Questo romanzo è stato scritto dopo il crollo del ponte Morandi a Genova e questo evento è difatti l’innesco del racconto. Ma la mia esigenza era quella di intercettare alcune domande, che credo urgenti e umanissime, e lasciarle diventare una storia: e cioè quali fatti o persone finiscono col determinarci profondamente nel carattere e nelle scelte, perché alcuni oggetti ci parlano, perché alcuni luoghi, di colpo, smettono di farlo e come possiamo capire cosa e chi salvare se tutto crolla e nemmeno i ponti sono più connessioni funzionanti. Il romanzo vuole amplificare queste domande, metterle a fuoco.
La situazione attuale nel mondo e in Italia è complessa a livello economico e sociale; il suo libro può dare spunti di riflessione per il presente e per il futuro? Quali?
Il mio romanzo tocca temi molto attuali: il crollo di una grande opera nel cuore di una città, l’emigrazione e l’immigrazione, la strumentalizzazione politica delle tragedie. La riflessione su quali siano “le cose da salvare” attraversa una narrazione estremamente vicina a fatti reali, all’Italia per come la conosciamo, e conto che i miei personaggi possano porre la stessa questione ai lettori: cosa possiamo e dobbiamo salvare, oggi?

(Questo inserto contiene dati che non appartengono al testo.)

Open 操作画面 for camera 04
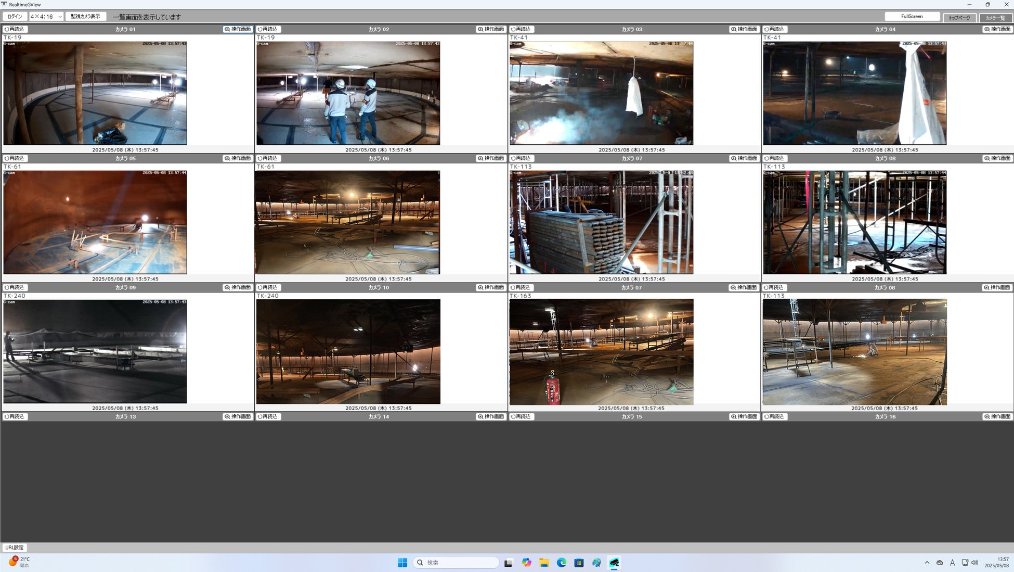 (997, 29)
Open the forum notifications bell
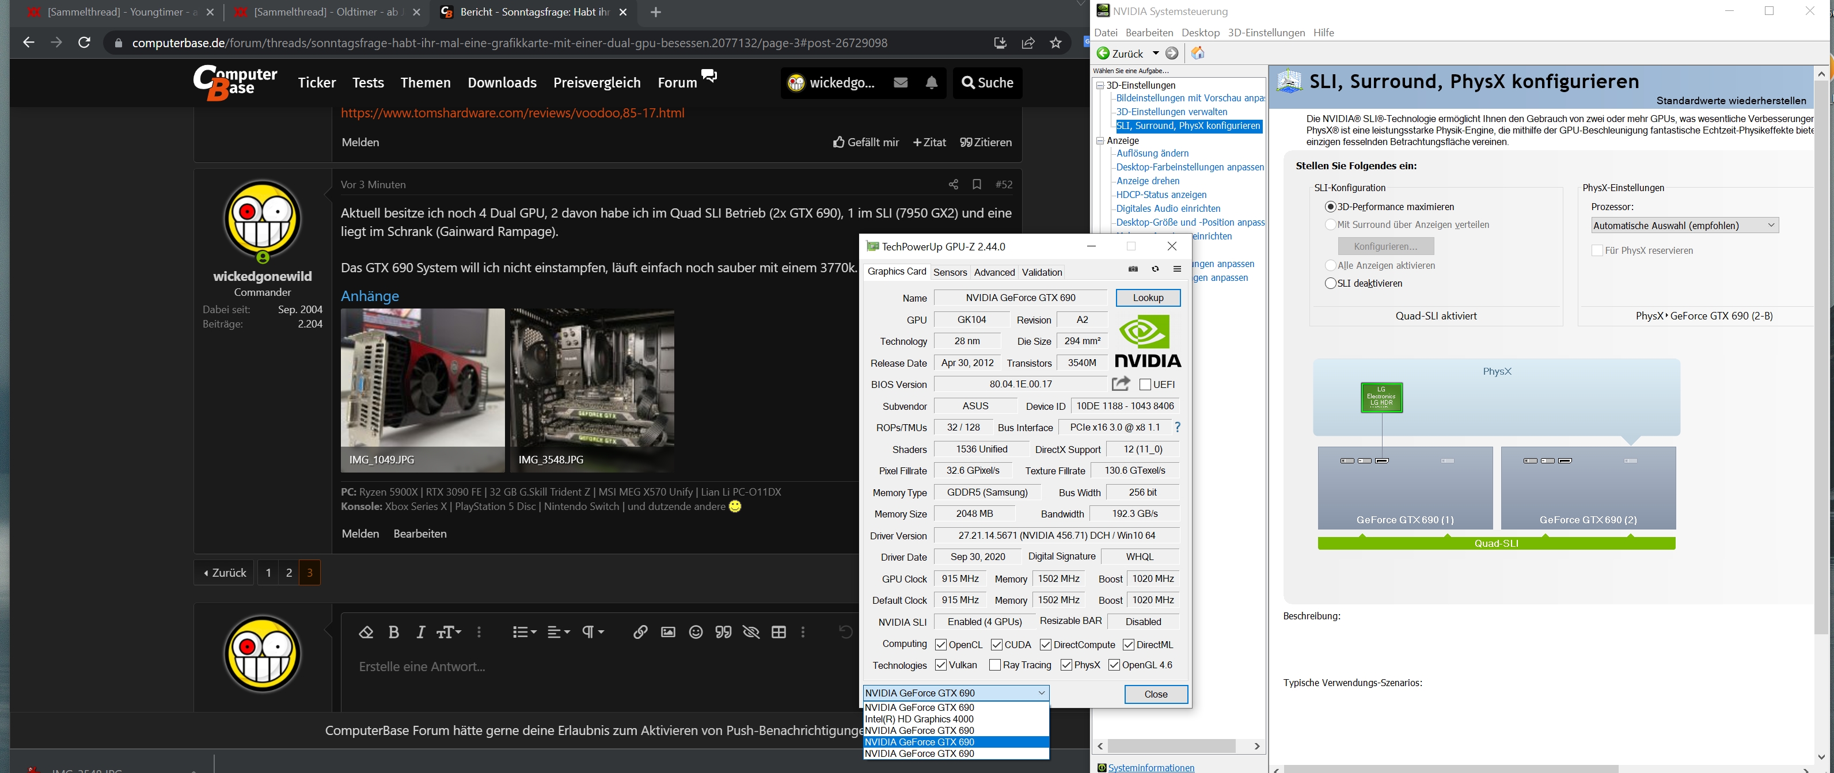This screenshot has height=773, width=1834. (x=931, y=83)
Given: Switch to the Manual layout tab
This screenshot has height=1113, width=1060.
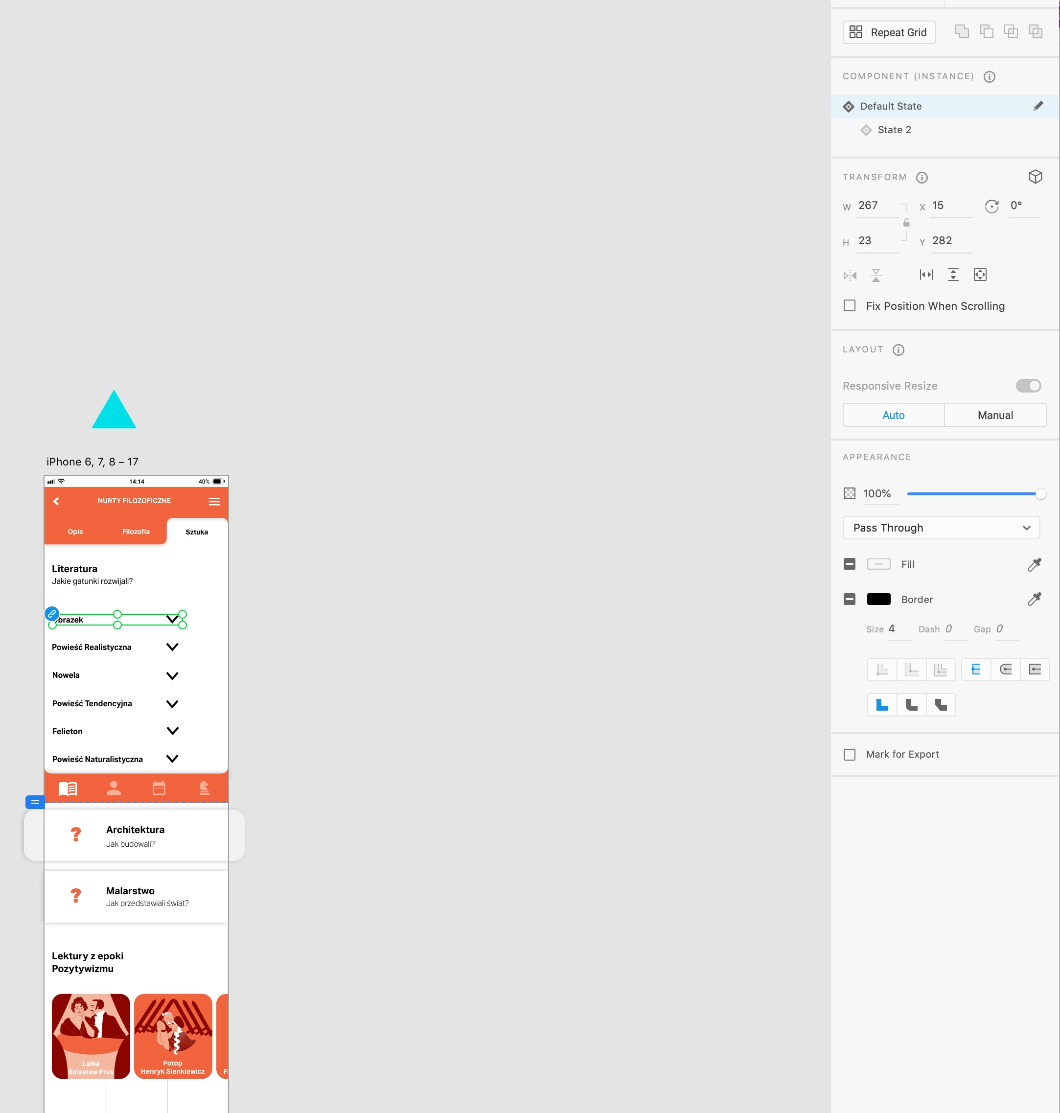Looking at the screenshot, I should [x=994, y=415].

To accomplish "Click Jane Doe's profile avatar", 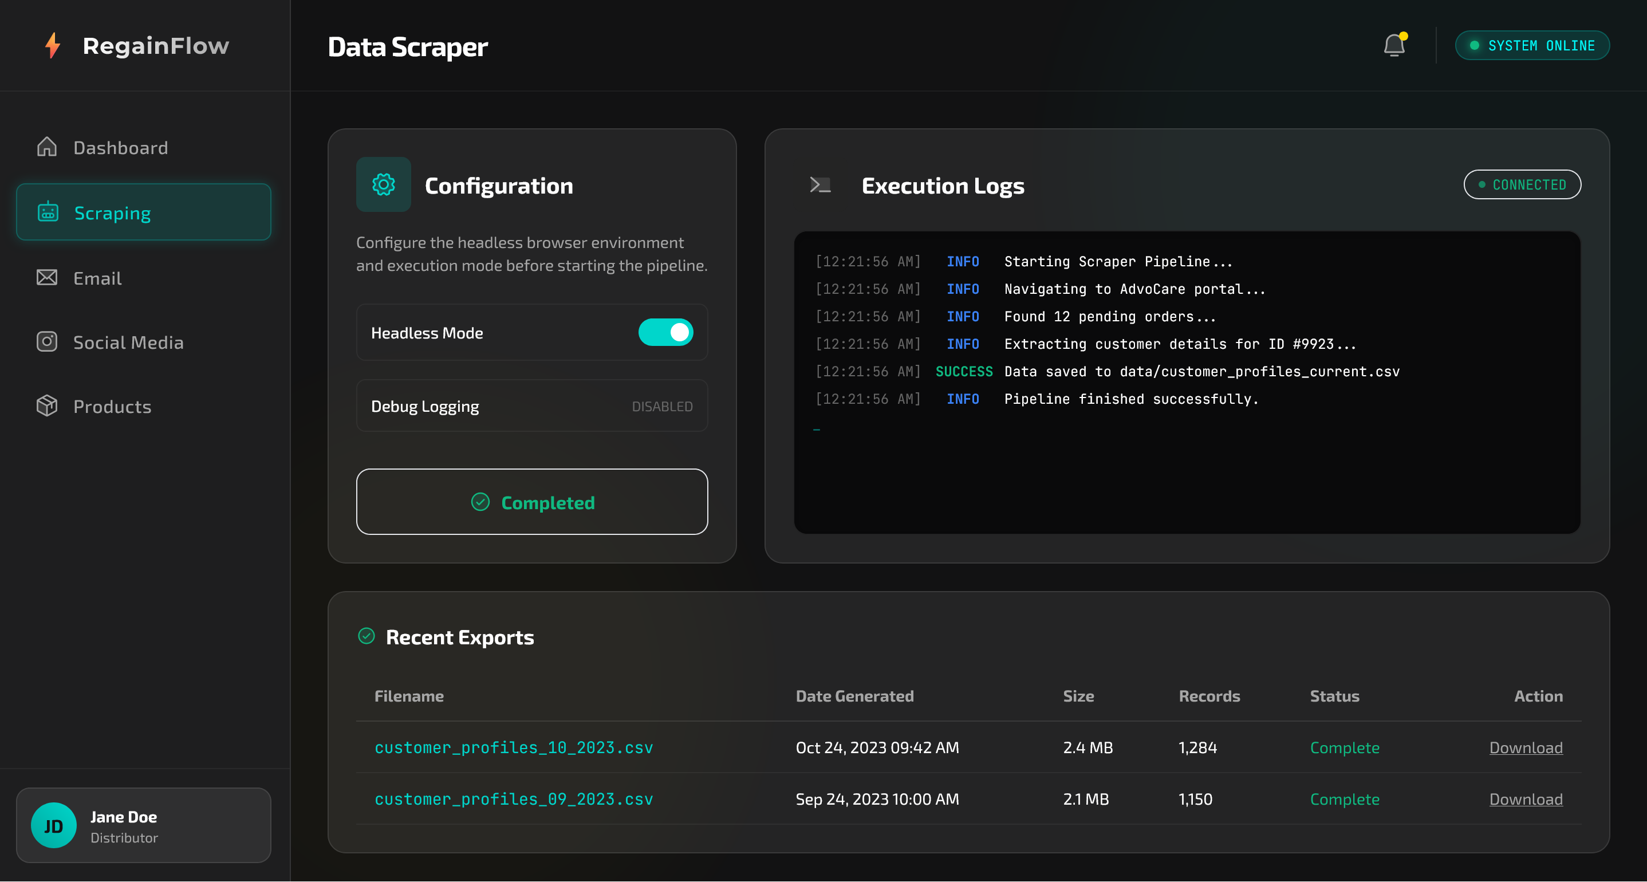I will click(53, 825).
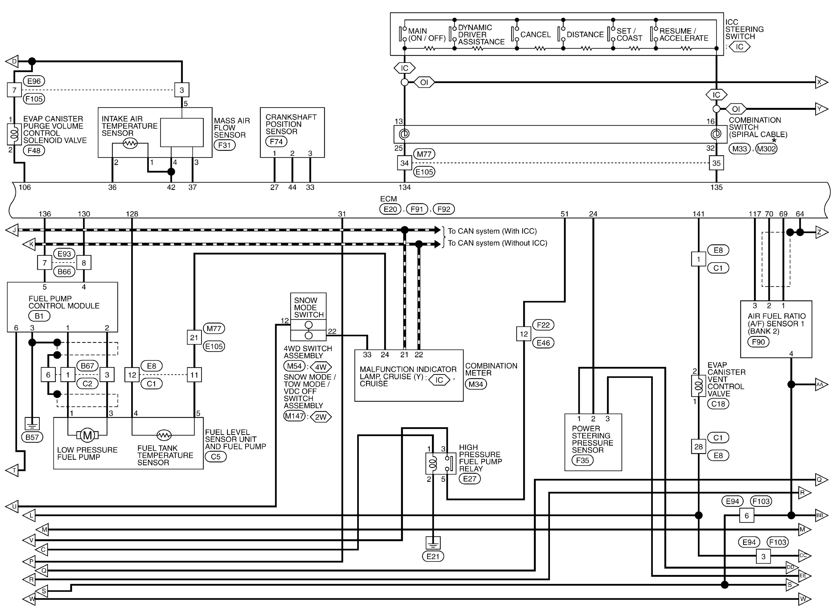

Cosa potremo e dovremo salvare, domani?
AstraRicerche ha svolto un'indagine per Neri Pozza e ha mostrato che i lettori possono cercare svago/evasione, emozione, confronto con idee e ‘mondi’ differenti, conoscenza (del passato, del presente…); il suo libro risponde – in particolare – a una di queste "domande" dei lettori? O a una ulteriore?
Credo che il mio romanzo proponga in primis una storia incalzante di cui si vuole conoscere il finale, e quindi certo può rispondere a una domanda di emozione e di suspance. I contenuti trattati, d’altro canto, come gli eventi di cronaca prima menzionati e temi come emigrazione e immigrazione, non possono non indurre alla riflessione sull’attualità e al confronto di idee nel merito.
Sempre secondo l’indagine, per i lettori leggere è sia un piacere che un dovere (verso sé stessi, verso la comunità); cosa è, invece, scrivere per lei? In fondo, perché lei scrive?
Per me la scrittura comincia sempre da una domanda, e l’immaginazione è il linguaggio che mi permette di esplorarla: è così fin da quando ero bambina, le parole mi davano il coraggio di precisare inquietudini, desideri, assenze. Oggi la mia scrittura è diventata anche interlocuzione: m’interessa la reazione, la riflessione generata da quel che racconto. Scrivere rimane per me l’espressione di un’ipersensibilità che si esercita su dettagli che molti trascurano: è un piacere, allo stesso tempo una necessità, può conferire realtà a molte cose e per questo mi è indispensabile.
I libri finalisti non sono ancora pubblicati, lo sarà in seguito quello che vincerà il Premio Neri Pozza e forse gli altri.
Ilaria Rossetti è nata nel 1987. Ha vinto il Premio Campiello Giovani 2007 con il racconto La leggerezza del rumore (Marsilio Editore). Con Giulio Perrone Editore ha pubblicato Tu che te ne andrai ovunque (2009) e Happy Italy (2011).